Irish scientist behind Oxford University vaccine says life could return to normal by late spring

Irish scientist behind Oxford University vaccine says life could return to normal by late spring

LIFE IN Ireland and around much of the world could return to normal by late spring according to the Irish scientist heading up work on a coronavirus vaccine at Oxford University.

Professor Adrian Hill previously made his name working on a series of vaccines designed to tackle viruses like Ebola and Malaria.

Over the past few months, he has been at the forefront of the work being doing by scientists at the Jenner Institute in Oxford in conjunction with AstraZeneca to combat Covid-19.

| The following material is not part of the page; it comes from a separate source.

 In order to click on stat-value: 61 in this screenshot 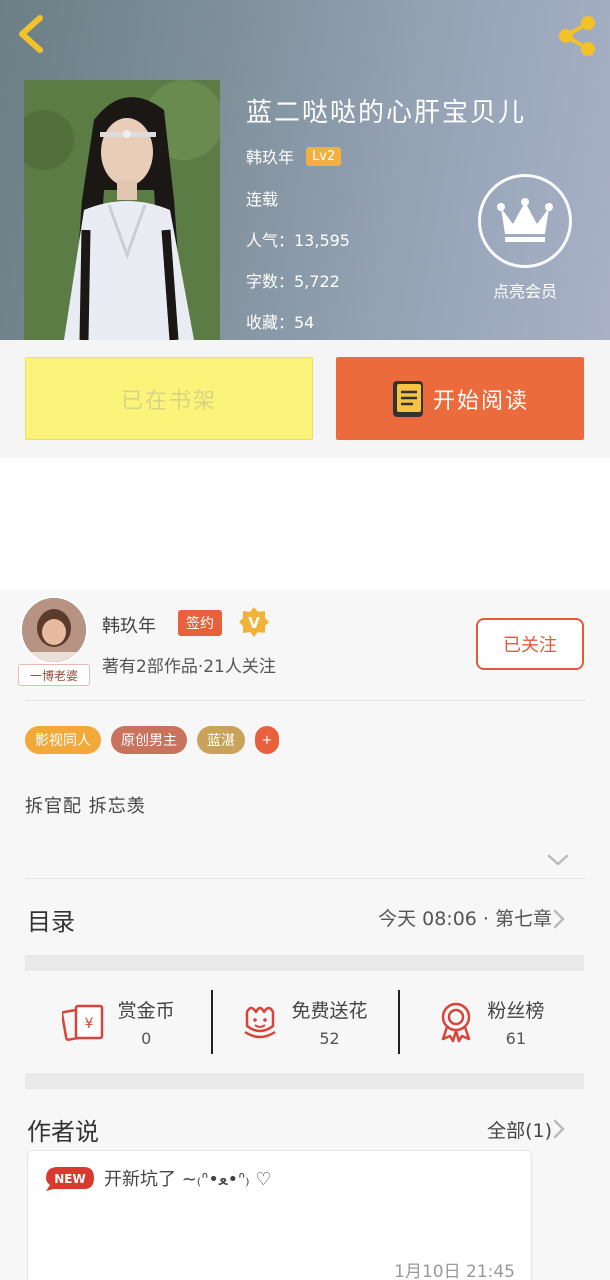, I will do `click(516, 1038)`.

Last week, researchers at the University of Oxford published preliminary data showing the vaccine they have been working on is up to 90% effective – making it statistically more effective than the average yearly flu vaccine.

The research findings indicate the vaccine was particularly effective in older age groups, who rank among the most vulnerable when it comes to serious strains of the coronavirus.

Over three billion doses of the vaccine developed by Professor Hill have been pre-ordered worldwide while vaccines from Pfizer and Moderna are also set to be available soon, subject to regulatory approval.

In the coming months the Irish Government is set to roll out one million vaccine doses to the country’s most vulnerable, beginning in January 2021.

And Professor Hill, who is originally from Ranelagh in south Dublin, is confident life could return to normal by late spring or early sumer.

He told RTÉ Radio 1’s Miriam O’Callaghan: “The truth is, it’s a very safe vaccine that can be manufactured at a scale that no other vaccine is trying to reach, and it is impressively effective.

“So, we’re looking forward to getting on with this and making it available as soon as we can.

“We’ll see something approaching normality hopefully by late spring or early summer.”

While a recent survey from the Irish Pharmacy Union found just 51% of the Irish population would be interested in taking a vaccine, with 24% preferring to wait before getting the jab, Professor Hill believes those numbers are likely to change once the vaccine becomes available.

He said: “I don’t think we’ll ever vaccinate the whole population with anything because people should be free to decide whether to have the vaccine or not.

“But I think we’ll all be a bit surprised by the number of people who do want to be vaccinated when this vaccine is widely available.

“And we’ve taken that into account in estimating what number of doses we will need.”